Jesus is Lord. He is Lord of our days. The first day of the week is His day. He set it apart by defeating death on it, so many years ago. And He is Lord of all our days. He is also Lord of our years. Everytime we say what year it is we make reference to His first coming. 2023 A.D. is 2023 years since he came to save us. A.D. meaning Anno Domine, Latin for in the year of our Lord. He is the Lord of our years. This is His year, and the marking of any days in it should refer to Him. The five gospel feast days are a fitting way of doing just that. We celebrate the fulfillment of the Old Testament's yearly feasts, with yearly feasts of our own. We preach the gospel with our calendars.
So I encourage you to lean into the celebration of these things. Celebrate the five gospel feast days; keep them well! Mark your time by the great acts of God.
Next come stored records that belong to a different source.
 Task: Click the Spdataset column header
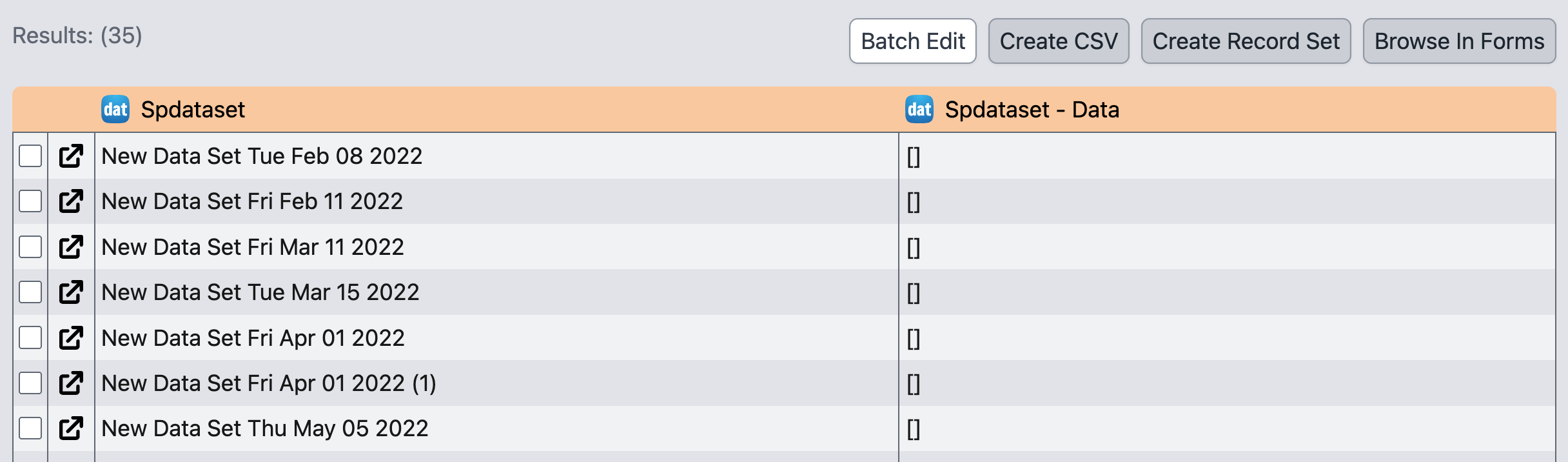point(193,110)
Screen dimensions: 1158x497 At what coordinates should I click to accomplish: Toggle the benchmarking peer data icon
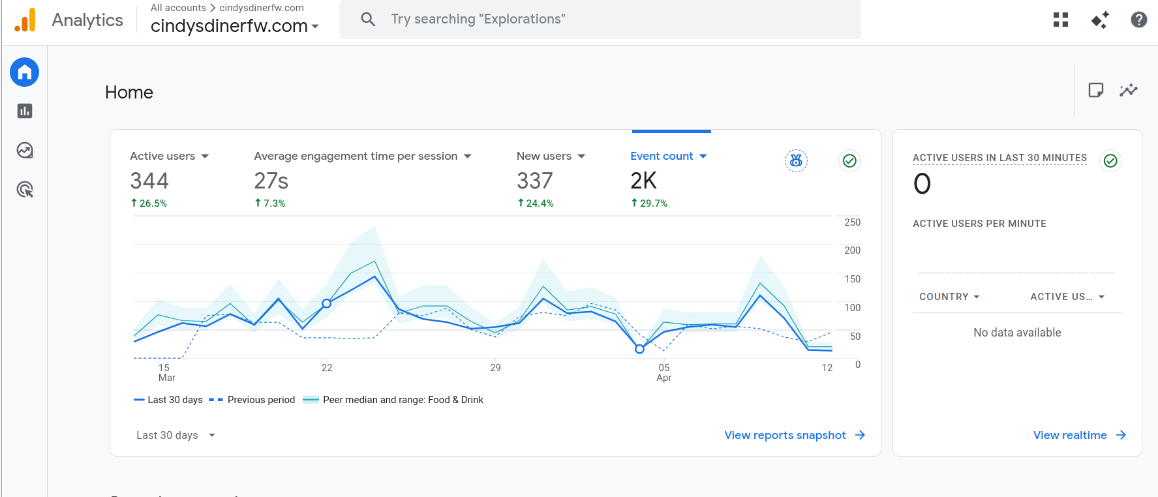point(796,160)
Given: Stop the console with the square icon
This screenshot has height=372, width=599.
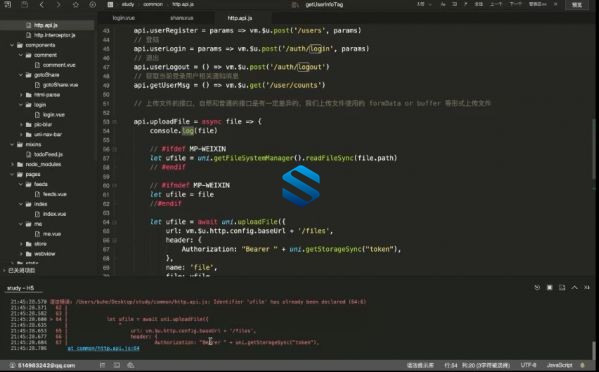Looking at the screenshot, I should click(x=549, y=287).
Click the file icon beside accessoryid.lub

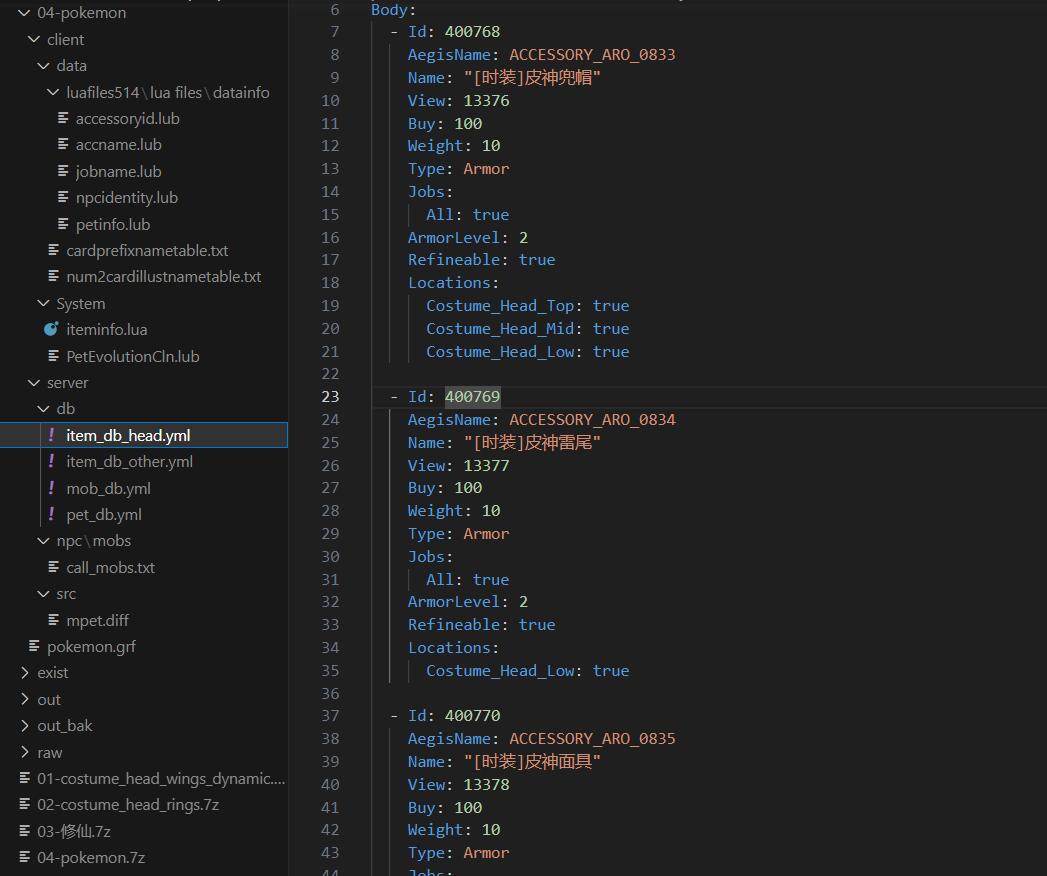pyautogui.click(x=62, y=118)
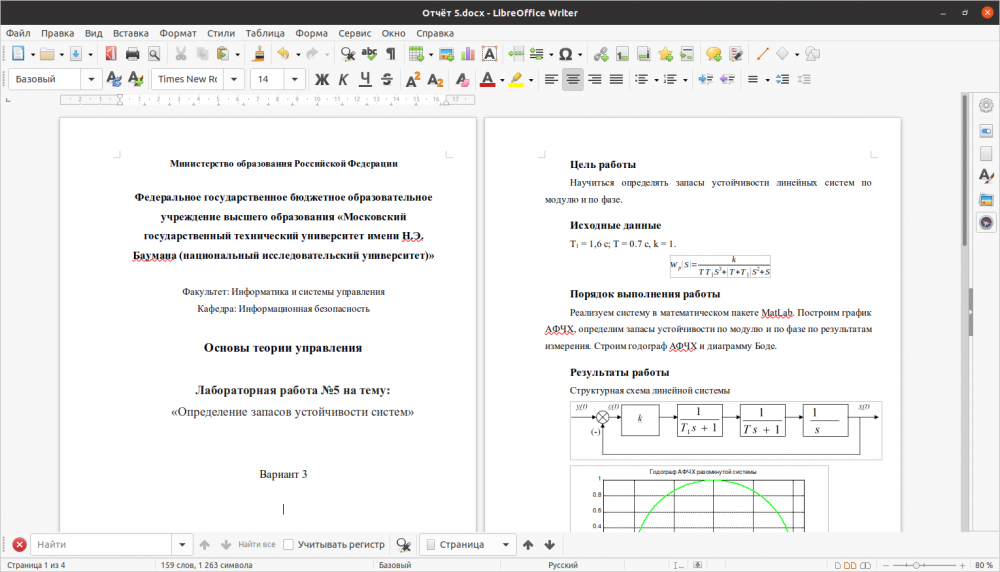The image size is (1000, 572).
Task: Expand the 'Страница' navigation dropdown
Action: 503,545
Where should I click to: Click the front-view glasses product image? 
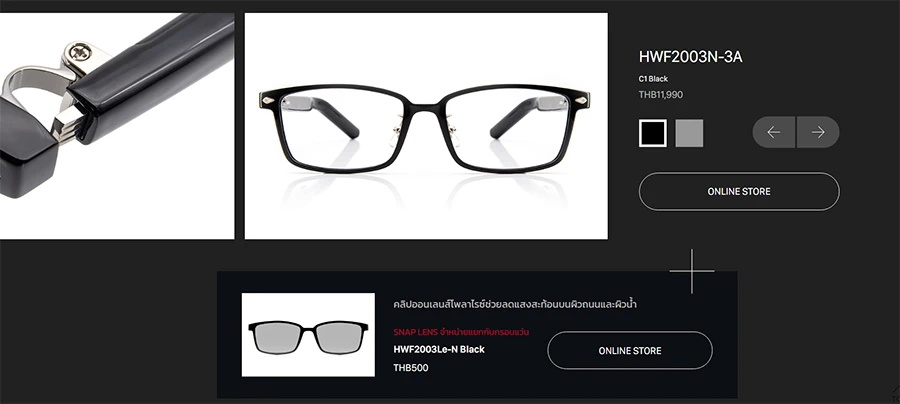click(x=426, y=126)
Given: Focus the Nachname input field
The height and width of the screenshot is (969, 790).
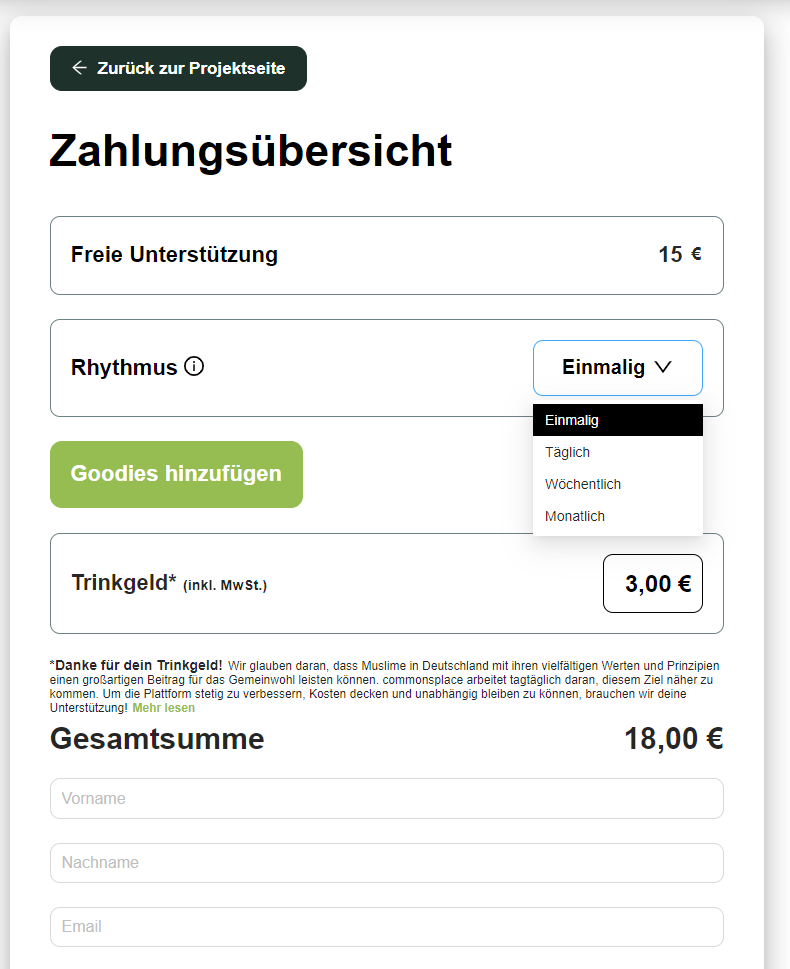Looking at the screenshot, I should point(386,863).
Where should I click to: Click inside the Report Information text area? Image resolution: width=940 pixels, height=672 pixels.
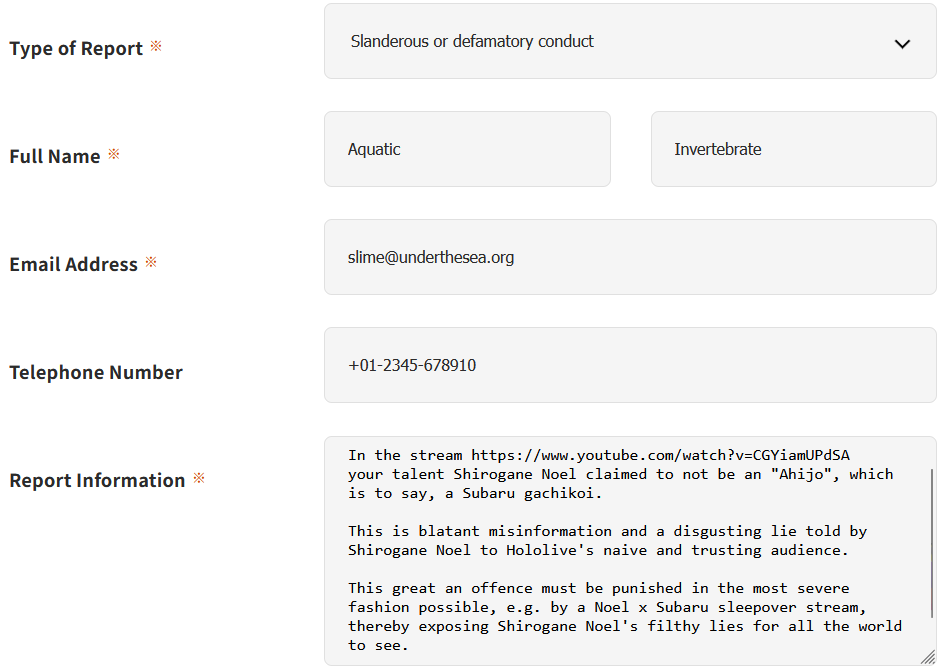pyautogui.click(x=630, y=551)
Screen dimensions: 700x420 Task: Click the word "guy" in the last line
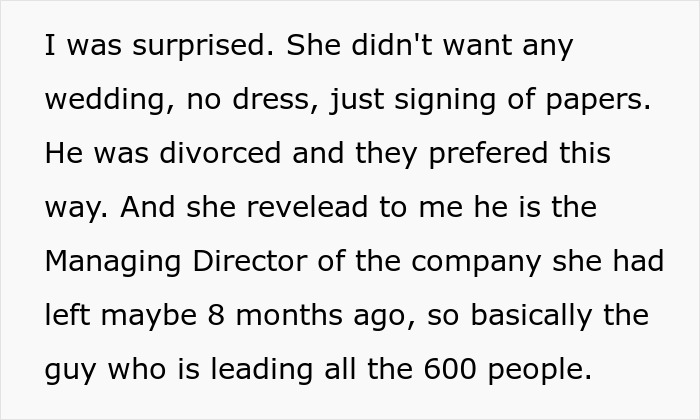click(70, 370)
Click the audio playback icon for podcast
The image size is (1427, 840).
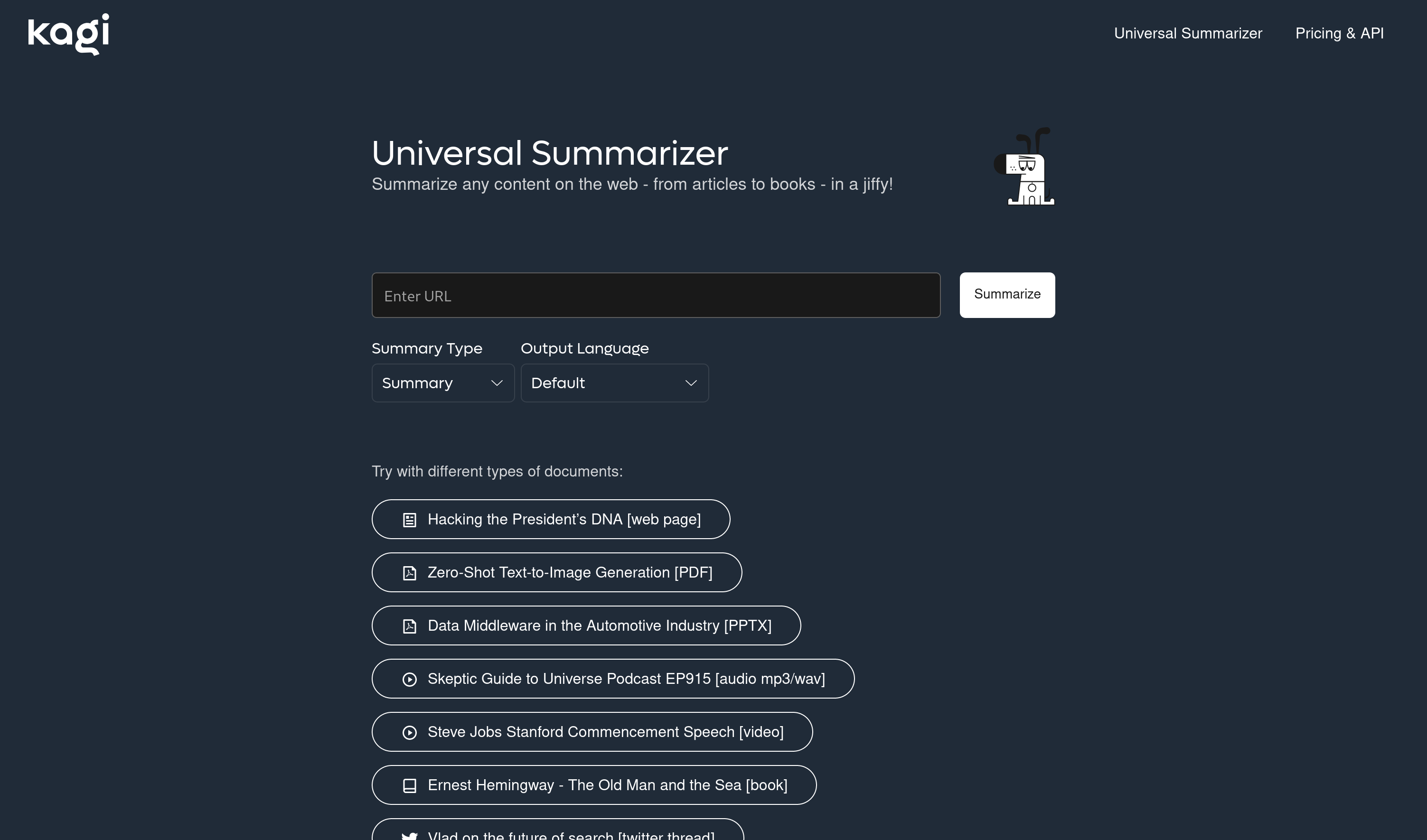click(x=410, y=679)
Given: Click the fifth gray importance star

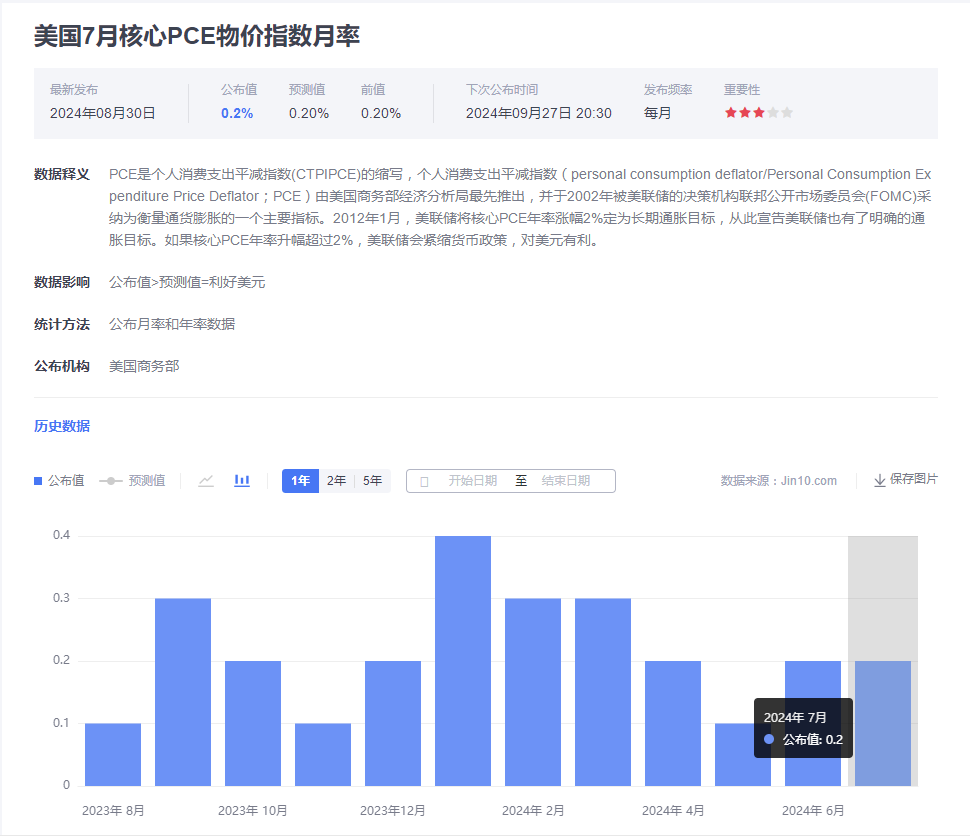Looking at the screenshot, I should [787, 113].
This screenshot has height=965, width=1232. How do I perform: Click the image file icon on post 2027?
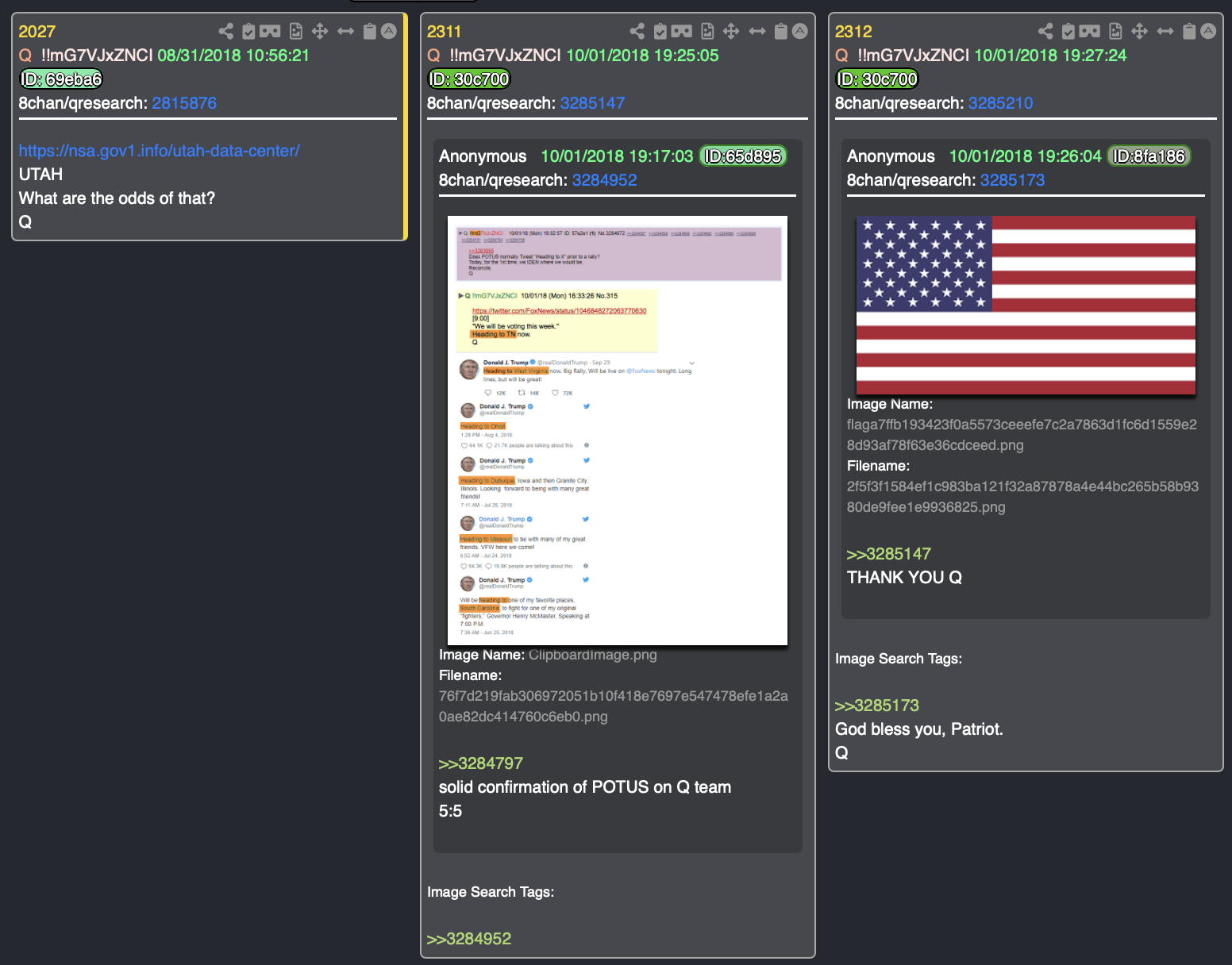[296, 31]
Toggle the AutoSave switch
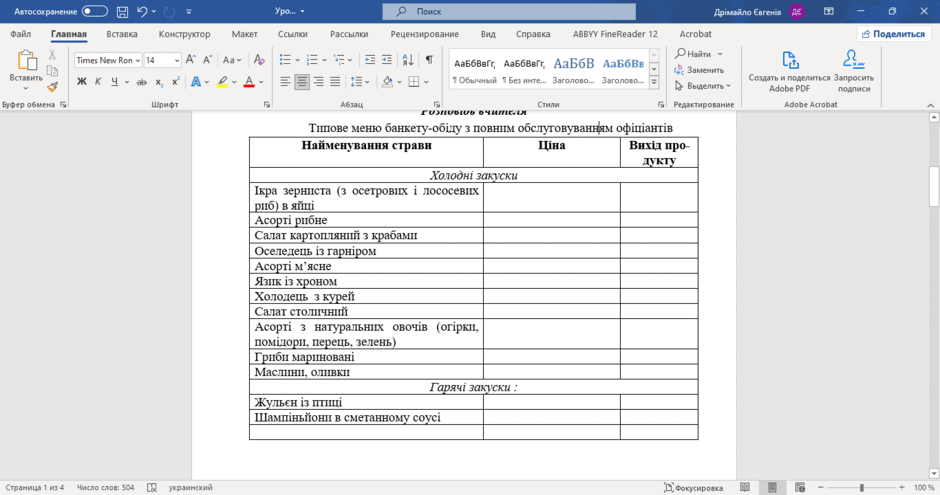940x495 pixels. [95, 11]
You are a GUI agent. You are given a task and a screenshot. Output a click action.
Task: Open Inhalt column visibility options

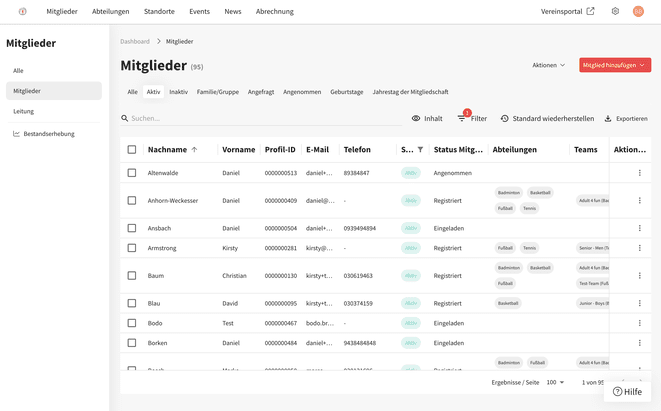coord(427,118)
I for one have no particular interest in celebrating labour unions, or marking various "civic holidays". How sterile and soul crushing our calendar in the West is becoming! It's becoming no better than communist China where they mark out a day or two for dear leader and the Party. Let us not be conformed to the world and it's secular view of time. Let us redeem the time. Jesus is the Lord of all. He is the Lord of our days and our weeks. He is the Lord of our years. Let us worship Him day by day, week by week, and year by year.